Das digital auf Arri Alexa (und teilweise Blackmagic Camera) aufgezeichnete Bild von „Eine Geschichte von Liebe und Finsternis“ präsentiert sich größtenteils in stilisierter und stark farbkorrigierter Ästhetik. Hier fällt vor allem das meist recht stark entsättigte Bild auf, wobei auch gelegentlich deutliche Farbakzente gesetzt werden. Primär offenbart sich hier ein überaus knackiger und plastischer Bildtransfer mit hervorragenden Schärfe- und Detailwerten, auch in Sachen Kontrasten und Schwarzwerten überzeugt das Bild. Abzüge gibt es jedoch für das stellenweise nicht übersehbare Rauschen, das jedoch nur in manchen Rückblenden vorkommt und womöglich eine ästhetische Entscheidung war. Dennoch wirkt dieses eventuelle Stilmittel eher irritierend als bereichernd.

Ton:

In akustischer Hinsicht lässt sich nichts Wesentliches an der Scheibe aussetzen. Es präsentiert sich ein recht dynamisches Klangbild, das durch gute Priorisierung und sehr klare und verständliche Stimmwiedergabe überzeugt. Differenzierte Räumlichkeit kommt auch immer wieder auf, jedoch vernimmt man gelegentlich auch ein leichtes (ungewolltes?) Rauschen auf den Surroundkanälen. Dennoch eine sehr überzeugende akustische Umsetzung.

> **ERFASSTE DATEN**
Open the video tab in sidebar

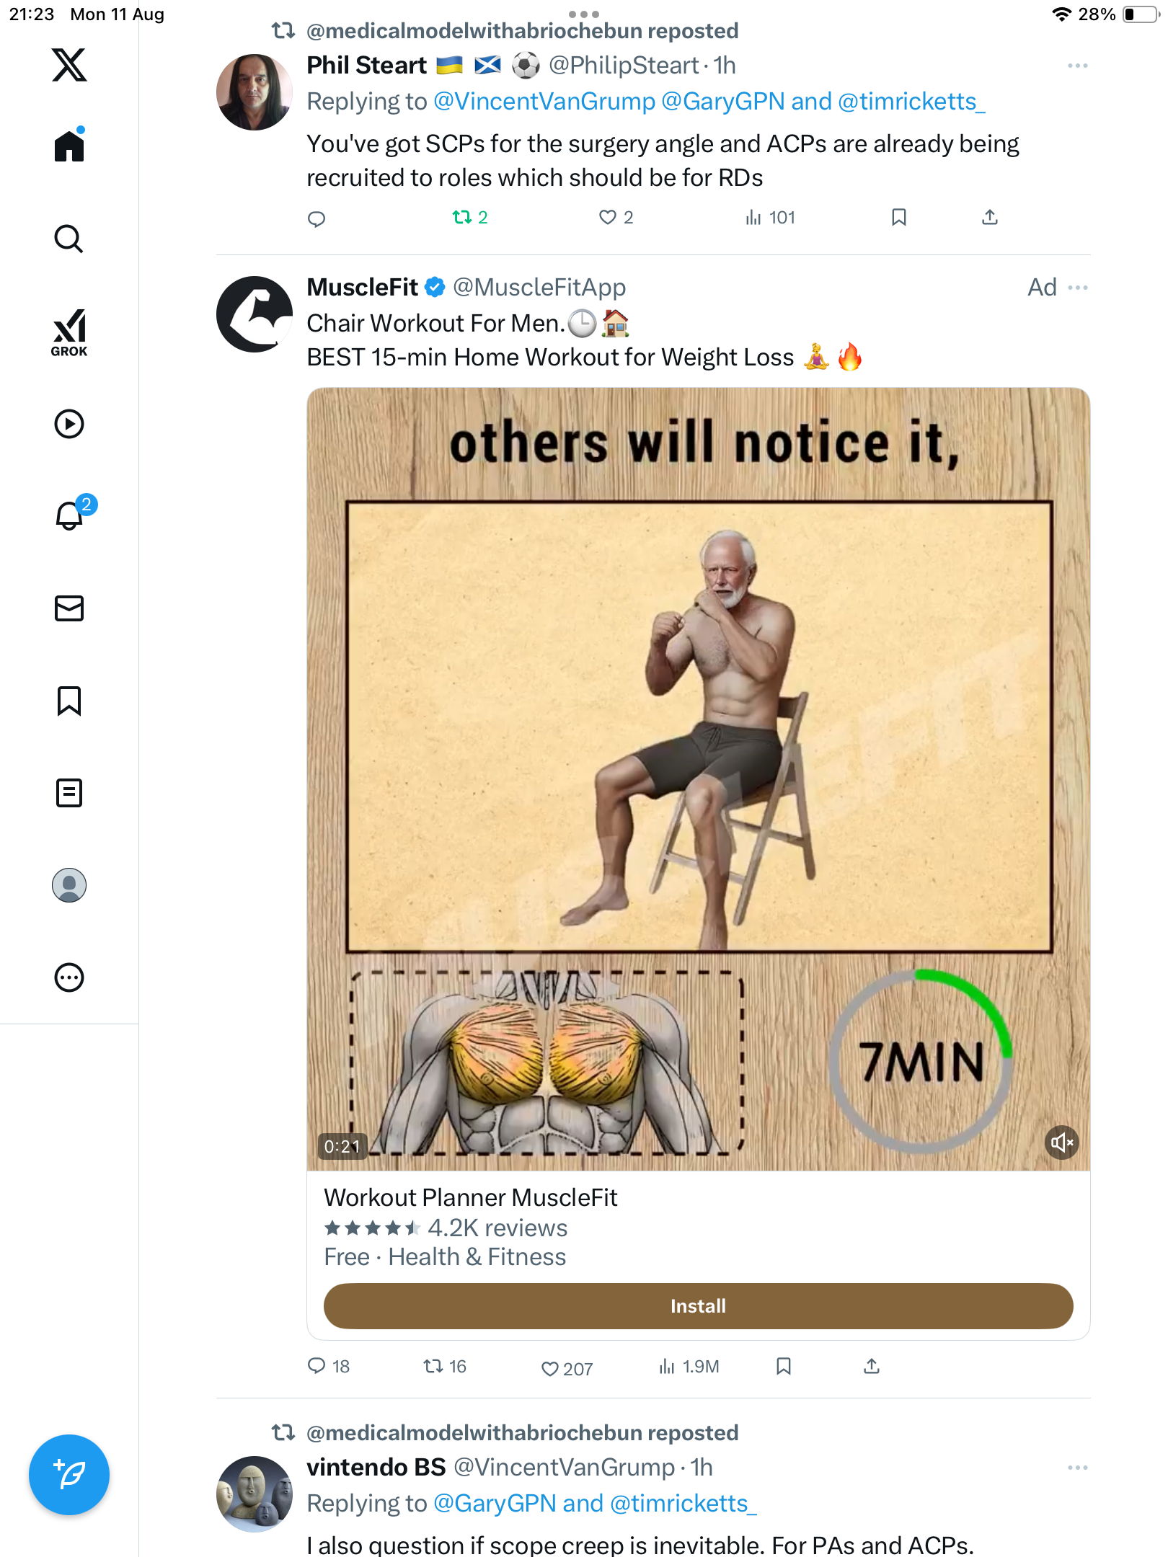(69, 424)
...
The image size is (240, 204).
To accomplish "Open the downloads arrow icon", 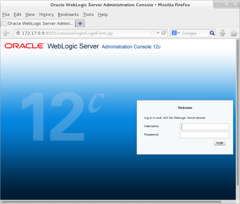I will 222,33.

> **ARBEITSAUFTRAG 1**
Prüfen Sie, ob die Aussagen (a), (b) und (c) mit dem Lesetext übereinstimmen, und belegen Sie jede Antwort mit „Ja“ oder „Nein“ sowie den entscheidenden Worten des Textes als wörtliches Zitat.
(a) Das Bild wurde ausschließlich mit einer Arri Alexa aufgezeichnet.
(b) Das Rauschen im Bild tritt nur in manchen Rückblenden auf.
(c) Die Stimmwiedergabe wird als klar und verständlich beschrieben.
> **ARBEITSAUFTRAG 2**
Wiederholen Sie wortgetreu den Abschnitt des Lesetextes, der mit den Worten beginnt, die „In akustischer Hinsicht“ enthalten, und mit „überzeugende akustische Umsetzung.“ schließt.
Die Einträge stellen eigenständiges Material dar.

> **ERGEBNIS 1**
(a) Nein: „auf Arri Alexa (und teilweise Blackmagic Camera) aufgezeichnete Bild“
(b) Ja: „das jedoch nur in manchen Rückblenden vorkommt“
(c) Ja: „sehr klare und verständliche Stimmwiedergabe“

> **ERGEBNIS 2**
In akustischer Hinsicht lässt sich nichts Wesentliches an der Scheibe aussetzen. Es präsentiert sich ein recht dynamisches Klangbild, das durch gute Priorisierung und sehr klare und verständliche Stimmwiedergabe überzeugt. Differenzierte Räumlichkeit kommt auch immer wieder auf, jedoch vernimmt man gelegentlich auch ein leichtes (ungewolltes?) Rauschen auf den Surroundkanälen. Dennoch eine sehr überzeugende akustische Umsetzung.